As mentioned above, one problem often experienced by recipients of some prosthetic ligaments is that the braided ligaments undergo constructional deformation after implantation and, as a result, become too lax over time. Constructional deformation occurs when the fibers of the braided ligament prosthesis compact and undergo helical changes. There is a certain amount of "slack" in the prosthetic ligaments heretofore available which permits them to undergo constructional deformation with use. The prosthetic ligament lengthens and loses its tensioning capacity.
Also, as a result of the contact of yarns in braided, woven, or meshed constructions, ultimately a delamination of carbon from these points could occur, thus reducing the biocompatability of the device.
The mechanical properties of carbon fibers used at present predominantly for implants are strongly non-isotropic, due to the graphitic structure of carbon.

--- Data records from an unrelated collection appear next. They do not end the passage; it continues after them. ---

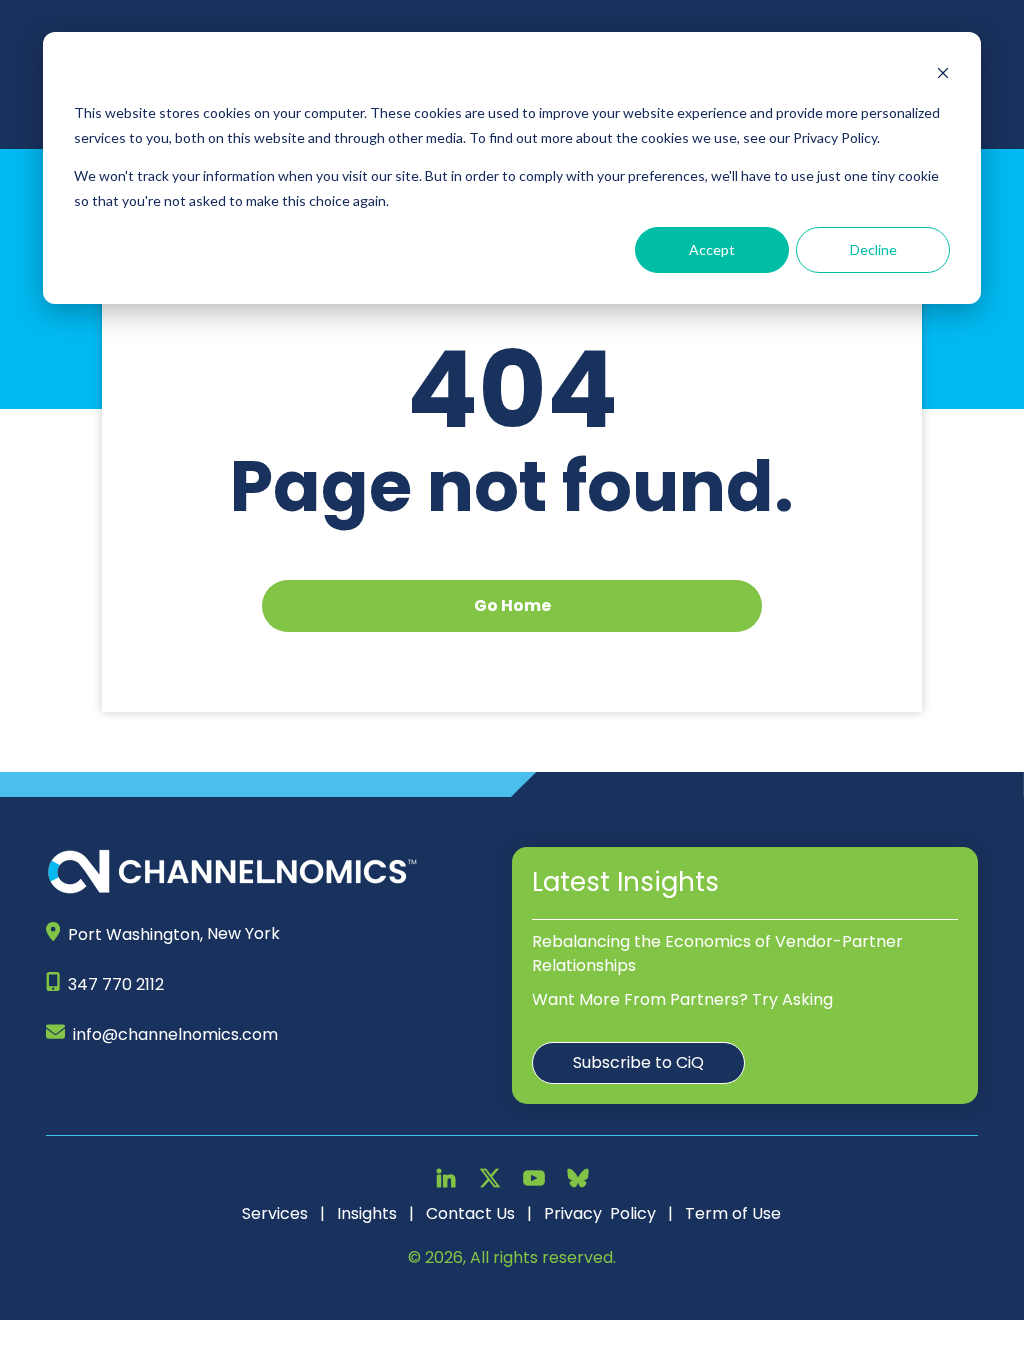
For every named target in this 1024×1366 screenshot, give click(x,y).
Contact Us (470, 1213)
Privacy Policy (600, 1213)
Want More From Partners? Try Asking (682, 999)
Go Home (512, 605)
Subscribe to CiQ (638, 1062)
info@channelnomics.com (175, 1034)
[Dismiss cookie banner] (943, 75)
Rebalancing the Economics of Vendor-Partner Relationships (717, 953)
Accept (712, 249)
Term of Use (733, 1213)
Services (275, 1213)
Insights (367, 1213)
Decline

Bending loads or stresses with small radii of curvature, or even relatively slight shearing stresses, may cause fibers to fracture. Furthermore, carbon fibers have only low ductility and tend to crumble, particularly if their coats have been dissolved after a longer stay inside the body.
No ligament prosthesis, tried thus far in animals or humans, has yielded consistently acceptable joint stability without the occurrence of implant breakdown, synovitis, and/or articular tissue damage during the first two years post operatively. The desired minimum post operative period of implant/joint stability is 10 years.
It is clear that there remains a significant need for a method for achieving a ligament replacement or augmentation having initial and long-term strength, flexibility, extension and recovery that at least approximate those of the original, undamaged ligament or other fibrous connective tissue.